Bas Goossen
Bas Goossen

Reputation: 599

Is this a bug in Java.Calendar in Linux? Year not updated

I've got something strange happening in a server running Linux, while a windows machine performing the same code behaves normally.

It is happening with the following code:

    public static final SimpleDateFormat sqlDateFormat = new SimpleDateFormat("Y-M-d");

    Calendar cal = Calendar.getInstance();
    String now = sqlDateFormat.format(cal.getTime());
    System.out.println(now);
    cal.add(Calendar.DAY_OF_MONTH, -4);
    cal.set(Calendar.HOUR_OF_DAY, 0);
    cal.set(Calendar.MINUTE, 0);
    String trsh = sqlDateFormat.format(cal.getTime());
    System.out.println(trsh);

The output on the windows machine running:

    java version "1.7.0_07"
    Java(TM) SE Runtime Environment (build 1.7.0_07-b11)
    Java HotSpot(TM) 64-Bit Server VM (build 23.3-b01, mixed mode)

    Output:
    2014-01-02
    2013-12-29

The above is matching the expected result.

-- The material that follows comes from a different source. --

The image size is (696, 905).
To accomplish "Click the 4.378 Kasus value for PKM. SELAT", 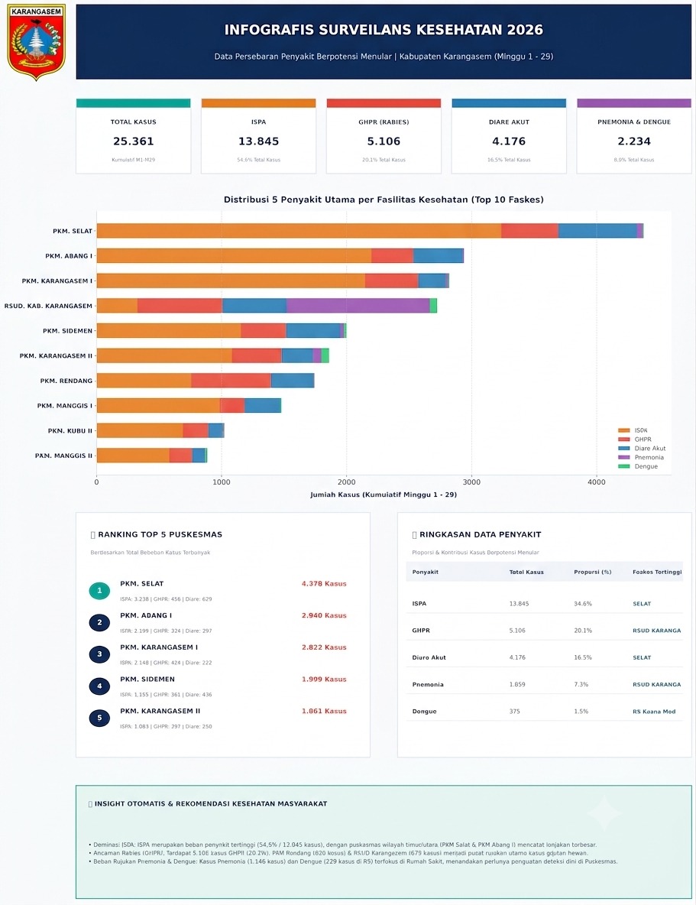I will coord(324,583).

The output on the Linux machine running:

    java version "1.8.0-ea"
    Java(TM) SE Runtime Environment (build 1.8.0-ea-b108)
    Java HotSpot(TM) 64-Bit Server VM (build 25.0-b50, mixed mode)

    Output:
    2014-01-02
    2014-12-29

This is odd isn't it? Any nice workarounds?

Upvotes: 5

Views: 670

Answers (2)

user987339
user987339

Reputation: 10717

You have a wrong format for a year in a SimpleDateFormat. You should be using y instead of Y.

Upvotes: 5

Meno Hochschild
Meno Hochschild

Reputation: 44071

Maybe you have constructed your format object with pattern symbol Y instead of y. Y stands for year of weekdate, not the normal iso calendar year. It is locale-dependent, especially dependent on when the week starts. So the locale settings on your windows machine and the linux server might be different. Remember that java.util.Calendar IS dependent on locale, too.